Blessed with too long a list… As a student I was introduced to child neurology and mentored by leaders in the field at Mayo, Columbia, Einstein, and NYU. Moving from training at NYU to expanding public access to pediatric epilepsy care in New York through Bellevue, that shift would not have been possible without mentorship from my adult counterpart and chief, Dr. Anuradha Singh. As I’ve transitioned to directing the child neurology residency at NYU, Dr. John Wells (previous program director and now division head) provided both guidance and a safety net while remaining integrally involved in our program.
8. What’s the best advice you’ve ever received?
With regards to training and career path, the most important advice I got early-on during medical school was from the child neurologists at Mayo: specifically, to perform multiple away-electives at programs I was strongly considering for future training. It not only allowed me to make an informed decision and choose the right program for me personally but also to be taken seriously as a candidate coming from far away. In life: “Keep moving forward.” As Walt Disney said, “We keep moving forward, opening new doors, and doing new things, because we’re curious and curiosity keeps leading us down new paths.”
9. What has been your most gratifying moment of being a clinician?
In general, moments — no matter how big or small — when you know you’ve made someone’s life better. One moment that sticks out: Receiving a handwritten thank-you card from a boy who had come into the hospital seizing uncontrollably, in and out of a medically-induced coma for months. It was an incredibly long course and we got to know each other well by the time he was leaving. The sheer monumental effort and success implicit in his being able to write the note that day and walk out of the hospital can’t be overstated. It still hangs on my wall.

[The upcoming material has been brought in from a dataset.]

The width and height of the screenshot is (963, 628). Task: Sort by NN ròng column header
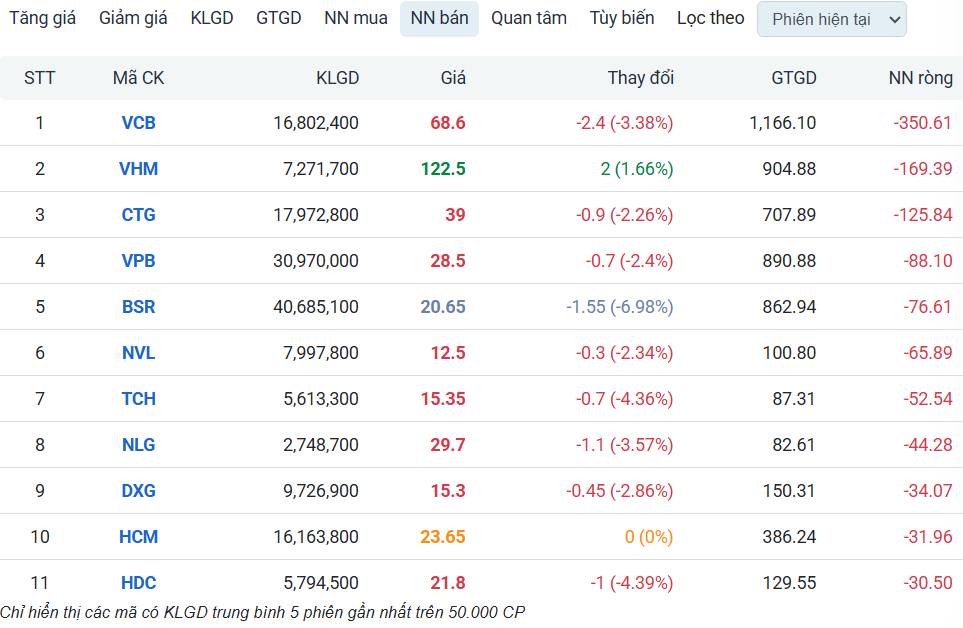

10. How do you unwind after a challenging day?
Well, I have two very young children, and most days I try to be there for daycare pick-up. That doesn’t leave a lot of time to transition from clinical practice to full-time parenting. Contemplative unwinding waits until after bedtime stories have been read and teeth brushed. As New Yorkers, we try to take advantage of all the city has to offer, so when we can coordinate a babysitter my wife and I love live music, stand-up comedy, theater, etc. When all else fails (at the risk of causing a flame-war) I’m an avid XBox gamer.

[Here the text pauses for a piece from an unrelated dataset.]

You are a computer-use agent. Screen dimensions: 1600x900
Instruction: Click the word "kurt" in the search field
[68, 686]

11. How do you motivate patients to do what’s best for their health?
Usually the most important thing to do is listen. If a patient (or in my case, sometimes their parent) is not doing what we think is best, there’s always a reason. Sometimes it’s a simple misunderstanding. Other times there are very real barriers in place that may not be obvious unless you ask. We have social workers who help parents from all backgrounds navigate what can otherwise be very complicated bureaucratic processes (insurance, education, specialized service, transportation, other support), and sometimes all that is needed is to sit down and take the time to explain things in language they understand.
12. What is the biggest challenge or obstacle in neurology?
Needless layers of bureaucracy. Systems designed to construct multiple barriers to good care in the hopes that patients or their physicians will fail to to navigate them — or at least there will be a high attrition rate so those who would otherwise pay save money in the short-term. Complicated insurance systems designed to maximize profits over individual patient care and outcomes. I have literally spent more than an hour on the phone (time away from other care) with insurance representatives simply to argue a single child with new-onset unexplained focal seizures actually needs MRI brain imaging. Who does that serve?
I’m almost always on the go, so the features that are most useful are all in the mobile app. While I like e-Fax which goes with me anywhere, the feature I use the most is Dialer. While you can dial *67 to block your outgoing number, many physicians — and even patients / parents — now screen or refuse to answer blocked calls. Through the Dialer app, a number is still displayed, just not my personal one, so they answer. This has been enormously useful not only for me but our residents who have dedicated mobile phones for each clinical service.